Ich erinnerte mich, wie ich vor Jahren nach einem längeren Auslandsaufenthalt wieder nach Deutschland kam und mich mit Heißhunger auf eine Scheibe kräftiges, dunkles Bauernbrot, belegt mit zartem, rohem Schinken, stürzte, das ich mit einem Glas kühlem Bier herunterspülte. Nie hat mir ein Schinkenbrot besser gemundet, nie ein Bier besser geschmeckt. So ist es auch mit „meinem“ Dahner Felsenland. Inzwischen habe ich mich an viele unserer Schätze schon gewöhnt, nehme sie als selbstverständlich. Doch der Besuch meiner Freundin machte mir wieder einmal deutlich, wie einzigartig der Zauber unserer Region ist, einer Region, die mehr bereit hält als ein hervorragend ausgebautes Radwegenetz und bequeme Wanderwege.
 
Na ja, ein bisschen umständlich war es für meine Freundin, das Großstadtpflänzchen schon, aus ihrer geliebten Mainmetropole hierher zu finden, aber zum Glück gibt es heutzutage Handys und die herrliche Landschaft macht eine Fahrt auf den kleinen Landstraßen wieder wett.
 
Die Zeit war zu kurz, um ihr alles zeigen zu können, was Dahn und mein Felsenland zu bieten hat.
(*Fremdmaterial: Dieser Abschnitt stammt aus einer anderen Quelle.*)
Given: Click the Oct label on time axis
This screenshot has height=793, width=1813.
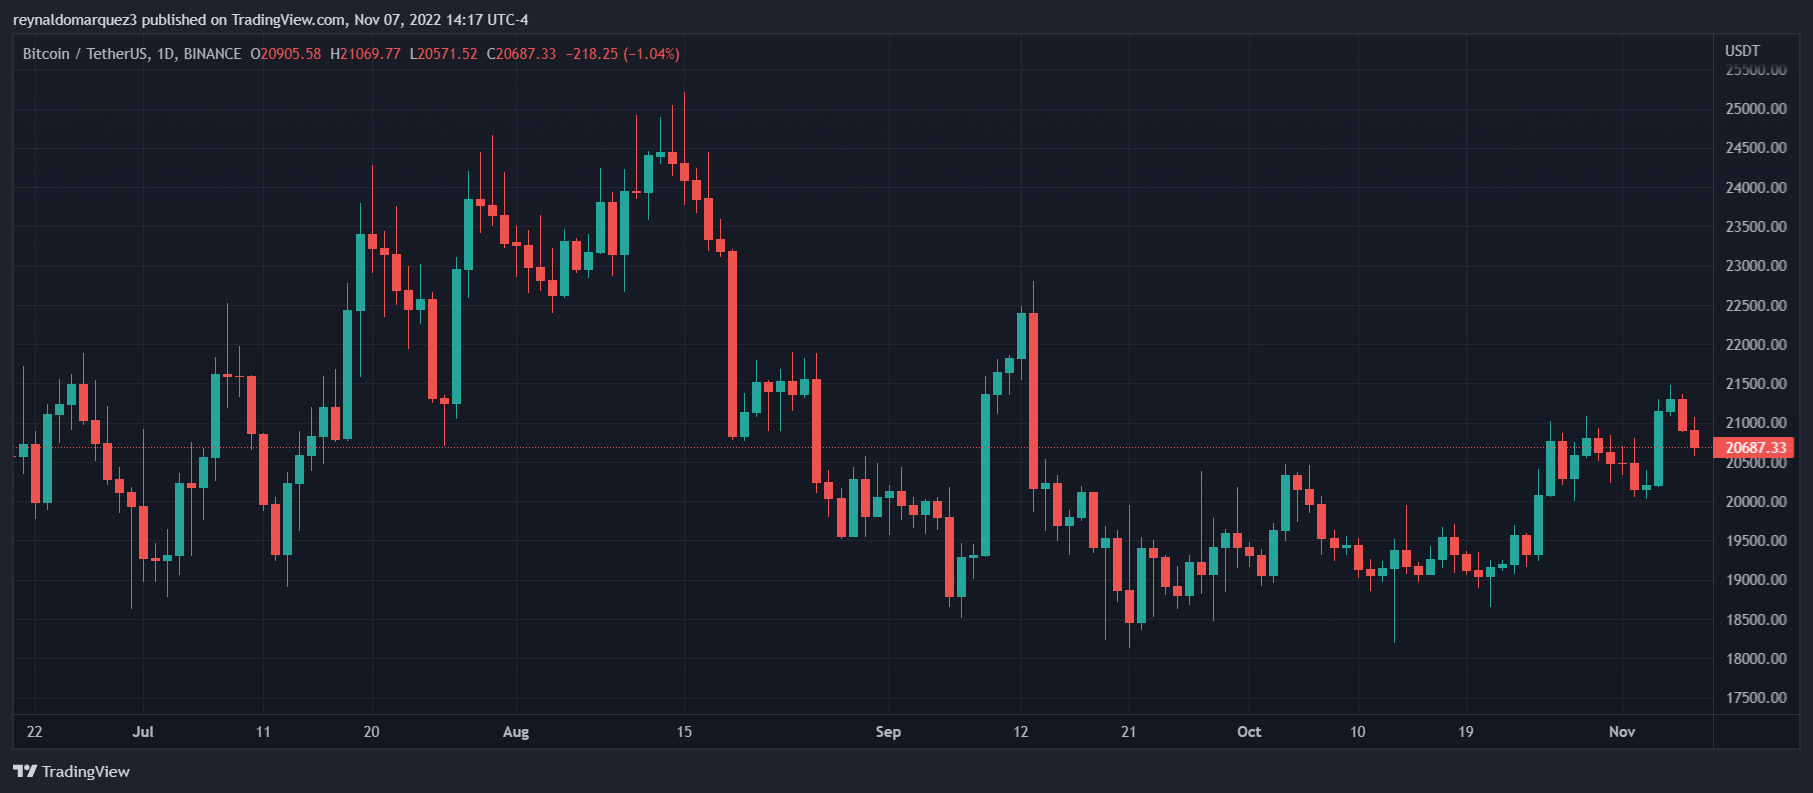Looking at the screenshot, I should (x=1249, y=731).
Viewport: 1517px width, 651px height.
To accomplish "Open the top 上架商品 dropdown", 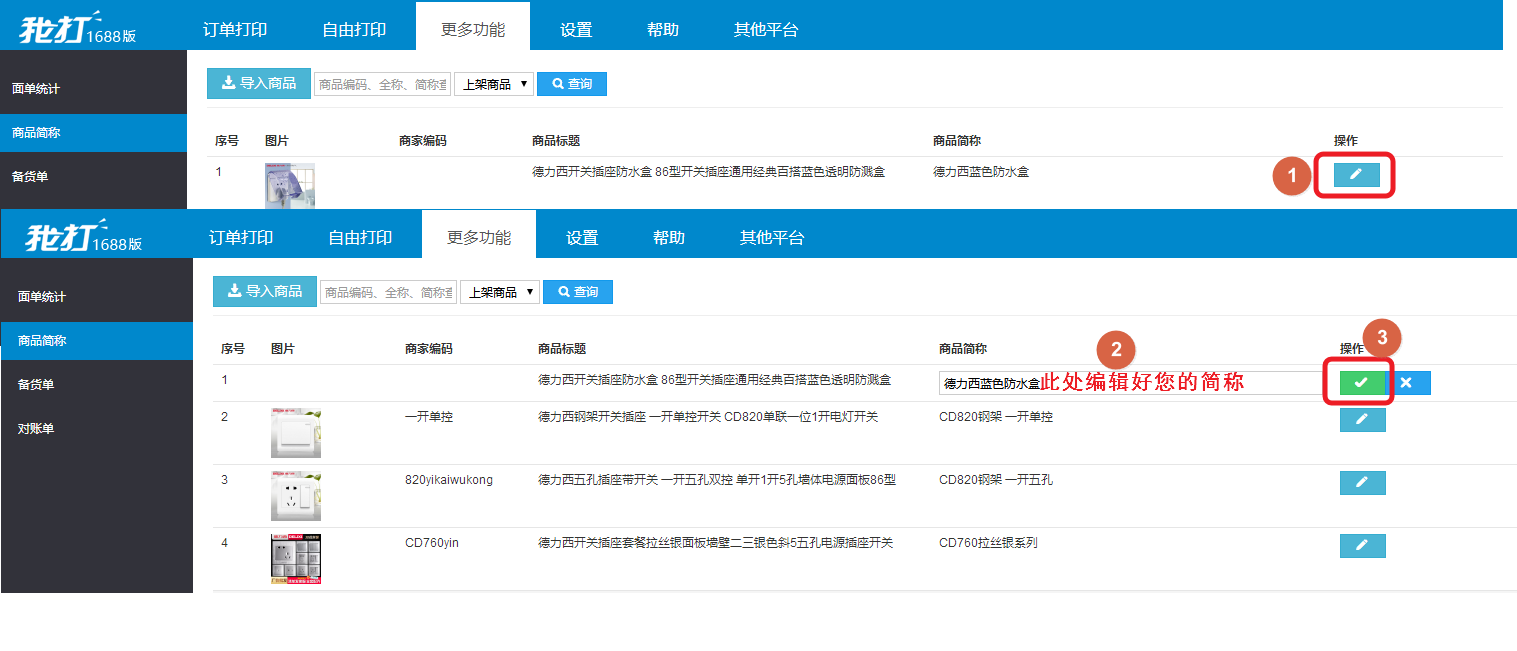I will [x=494, y=83].
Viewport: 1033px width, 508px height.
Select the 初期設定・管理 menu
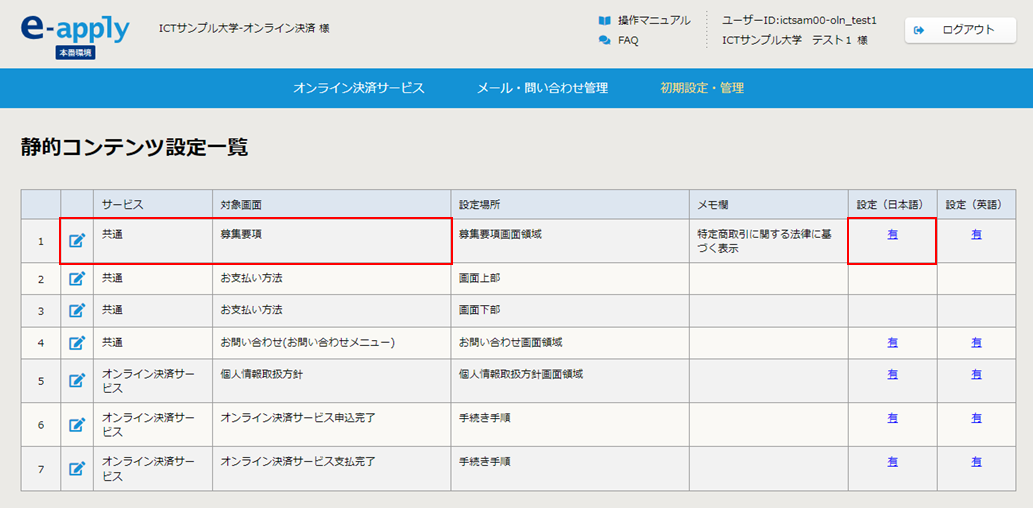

Aber ich konnte in ihr eine Sehnsucht wecken, die sie mir bald zurückbringen wird, die Freundin, die jetzt verstehen kann, warum ich mich heute mit Haut und Haaren als „Dahner Felsenländer“ fühle und dabei nichts von dem vermisse, was die Großstadt angeblich so attraktiv macht.